Fractured Fairy Tales

By: Peggy Nelson
December 10, 2009

‘Tis the season when we look down from the mediascape onto Bedford Falls. Not for the usual reason. We’re not waiting on any wings. But we are due to be promoted, to consciousness that is; we’ve been waiting on the Singularity. It’s wonderful, maybe, but it’s not life yet. But now it seems that George Bailey might have made the jump ahead of us?

george

Wonderful? Not the town itself. Of the two versions, good Kirk and evil Kirk, “Pottersville” was the one that actually looked fun! Nightclubs, dancing girls, and lots and lots of neon. Nothing says “decadence” like neon. And Potter himself is fondly misremembered by all adult children of a certain age as Simon Bar Sinister in Underdog, voiced (by Allen Swift) and drawn in direct homage to Lionel Barrymore channeling Scrooge.

Wonderful? Not George, qua George. I mean, he’s ok. But vying with George for main character on Main Street is the Building and Loan. The Building and Loan is a credit union, a kind of virtual commons of value, with a central overseer to make sure no area gets overgrazed. And in the symbiosis of the two “old Building and Loan pals:” George, and the institution itself, something very interesting happens.

bkgd10

To clarify: by Bedford Falls of course I mean Burning Man, where the apotheosis of the Building and Loan is the gift economy. The overall environment on the playa is that of the gift, despite the recent small incursions of barter (both individual and official). You just give things away; it’s that simple, and that difficult. If you didn’t bring any things you give your attitude, or your attention. It’s fun, any adult knows that it’s much more rewarding to give presents to a child than to receive anything in return.

Gift_us_new

[see also Lewis Hyde’s The Gift]

But not only fun. Burning Man is not just a hedonistic rave, or a hardcore camping experience, although it is both of those. Something starts to happen within you. Even if you are the most uptight, emotionally conservative, workaholic puritan, and, you know, happy with that (and by you I mean, me), something starts to happen when you’re in an extended situation where no one is trying to sell you anything, be they objects, experiences, or ideas. When these things become not for sale, your defenses against the “sell” drop like the useless vestigial organs they should be, and you start to mutate, you start to change – dare I say, you start to evolve.
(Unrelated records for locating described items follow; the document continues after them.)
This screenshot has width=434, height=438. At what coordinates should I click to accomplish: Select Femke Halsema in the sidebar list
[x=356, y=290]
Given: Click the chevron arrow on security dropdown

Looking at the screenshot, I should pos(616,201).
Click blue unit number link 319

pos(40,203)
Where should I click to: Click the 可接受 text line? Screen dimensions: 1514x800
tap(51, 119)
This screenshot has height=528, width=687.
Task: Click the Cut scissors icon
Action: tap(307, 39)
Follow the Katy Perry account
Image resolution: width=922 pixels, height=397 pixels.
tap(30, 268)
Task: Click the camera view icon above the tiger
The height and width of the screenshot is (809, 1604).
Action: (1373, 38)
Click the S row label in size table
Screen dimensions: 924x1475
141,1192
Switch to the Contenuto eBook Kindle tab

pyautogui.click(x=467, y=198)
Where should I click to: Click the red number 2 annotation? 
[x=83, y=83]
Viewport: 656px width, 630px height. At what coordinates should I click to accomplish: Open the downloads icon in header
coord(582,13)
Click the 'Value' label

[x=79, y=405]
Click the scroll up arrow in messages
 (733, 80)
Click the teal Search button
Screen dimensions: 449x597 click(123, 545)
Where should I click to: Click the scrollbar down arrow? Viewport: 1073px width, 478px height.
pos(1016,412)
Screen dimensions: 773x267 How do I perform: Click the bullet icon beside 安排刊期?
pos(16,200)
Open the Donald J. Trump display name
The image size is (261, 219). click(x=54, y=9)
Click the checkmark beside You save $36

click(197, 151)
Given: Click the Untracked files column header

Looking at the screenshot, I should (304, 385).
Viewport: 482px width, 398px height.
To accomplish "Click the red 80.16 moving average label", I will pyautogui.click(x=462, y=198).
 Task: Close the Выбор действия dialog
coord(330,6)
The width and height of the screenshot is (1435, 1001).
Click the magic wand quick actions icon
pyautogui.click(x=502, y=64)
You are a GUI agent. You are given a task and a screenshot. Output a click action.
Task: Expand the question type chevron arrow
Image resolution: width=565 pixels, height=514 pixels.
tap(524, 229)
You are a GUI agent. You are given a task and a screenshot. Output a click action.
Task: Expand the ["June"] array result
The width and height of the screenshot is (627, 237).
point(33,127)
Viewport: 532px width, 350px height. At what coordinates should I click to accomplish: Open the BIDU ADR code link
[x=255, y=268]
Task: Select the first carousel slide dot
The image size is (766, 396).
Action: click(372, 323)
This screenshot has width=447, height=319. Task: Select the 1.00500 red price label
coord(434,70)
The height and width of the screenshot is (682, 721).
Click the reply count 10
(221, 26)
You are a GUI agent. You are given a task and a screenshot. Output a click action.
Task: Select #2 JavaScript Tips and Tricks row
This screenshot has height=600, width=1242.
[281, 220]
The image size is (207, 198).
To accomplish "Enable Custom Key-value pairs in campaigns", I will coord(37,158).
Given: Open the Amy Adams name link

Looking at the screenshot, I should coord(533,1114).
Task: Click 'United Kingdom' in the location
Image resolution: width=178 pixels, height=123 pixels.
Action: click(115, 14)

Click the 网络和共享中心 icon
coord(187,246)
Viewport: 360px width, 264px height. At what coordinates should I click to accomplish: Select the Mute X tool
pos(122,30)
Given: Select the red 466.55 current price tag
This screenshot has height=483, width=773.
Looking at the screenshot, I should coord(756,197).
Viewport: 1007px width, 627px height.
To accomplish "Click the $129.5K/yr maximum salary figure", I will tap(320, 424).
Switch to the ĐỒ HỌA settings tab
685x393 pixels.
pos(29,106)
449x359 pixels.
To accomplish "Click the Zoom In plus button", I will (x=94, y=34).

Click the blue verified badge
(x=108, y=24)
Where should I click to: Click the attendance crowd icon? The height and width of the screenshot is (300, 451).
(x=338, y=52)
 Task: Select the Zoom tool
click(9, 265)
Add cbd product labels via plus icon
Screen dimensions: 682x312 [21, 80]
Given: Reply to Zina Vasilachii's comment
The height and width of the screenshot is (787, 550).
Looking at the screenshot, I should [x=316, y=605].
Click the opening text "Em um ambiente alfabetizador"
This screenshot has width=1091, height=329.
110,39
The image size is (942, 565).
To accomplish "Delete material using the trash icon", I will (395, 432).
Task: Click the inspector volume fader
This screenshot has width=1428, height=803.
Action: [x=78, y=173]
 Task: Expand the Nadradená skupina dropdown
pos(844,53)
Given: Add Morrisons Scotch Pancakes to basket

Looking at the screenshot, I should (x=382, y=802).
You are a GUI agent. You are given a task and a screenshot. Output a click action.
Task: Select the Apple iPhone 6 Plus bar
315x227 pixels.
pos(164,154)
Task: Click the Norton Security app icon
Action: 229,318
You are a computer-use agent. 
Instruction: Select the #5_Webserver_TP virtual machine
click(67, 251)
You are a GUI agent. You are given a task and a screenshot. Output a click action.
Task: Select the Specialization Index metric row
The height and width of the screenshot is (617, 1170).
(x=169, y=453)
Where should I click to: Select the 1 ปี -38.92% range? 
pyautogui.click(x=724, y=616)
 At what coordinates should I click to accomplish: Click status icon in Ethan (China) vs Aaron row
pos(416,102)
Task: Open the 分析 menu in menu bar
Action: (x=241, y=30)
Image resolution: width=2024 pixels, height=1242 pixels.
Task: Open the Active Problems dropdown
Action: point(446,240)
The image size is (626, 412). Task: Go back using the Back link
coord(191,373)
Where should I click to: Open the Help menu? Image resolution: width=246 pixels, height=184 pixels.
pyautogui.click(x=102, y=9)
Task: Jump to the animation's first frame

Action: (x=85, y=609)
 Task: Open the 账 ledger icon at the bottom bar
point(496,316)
You may not be aware of it out there, at least your first time, but even then you will recognize it upon re-entry into the “default world,” where the contrast will hit you like the ocean’s surface. Of course you will readjust. It takes a few weeks, sometimes longer. Eventually you will be back to “normal,” except with the memory that things can be different, that “it” is both possible and real. The memory won’t draw you back, it will draw you forward.

samothrace

[The Red and the Black, Andrei Molodkin]

You can’t do it by yourself. Central to this experience is the participation of everyone around you, the community is personal, internal, felt, and essential to the individual, well beyond the “borrow a cup of sugar” type of gesture. It gets in, like a jingle, or a meme, or a virus.

building

Through pouring his heart into the Building and Loan, George has become the conduit through which the social network manifests itself; he has in way become the town itself, a kind of townie singularity-with-a-little-s. He has lost his “self,” which is of course a cultural construct, despite how deeply personal it feels. But he has become something else, something multiple, something more creative, and something, finally, felt just as “personally.” The final stage of this process was the suicide attempt, you have to submit to the forge before being hammered out anew.

goya

[The Forge, Goya, 1819]

But did George actually do it? Is Bedford Falls the Singularity? No, sadly, a barter economy is still a means of exchange; trading, even symbolically, is not a gift. There is an expectation of something in return. That expectation is the extra weight, altering the trajectory. For something to be a true a gift you are not allowed to host expectations, even of a “thanks.” So George and the Building and Loan, despite the communal nature of the thing, don’t make the cut. But they come pretty close within the limits of exchange.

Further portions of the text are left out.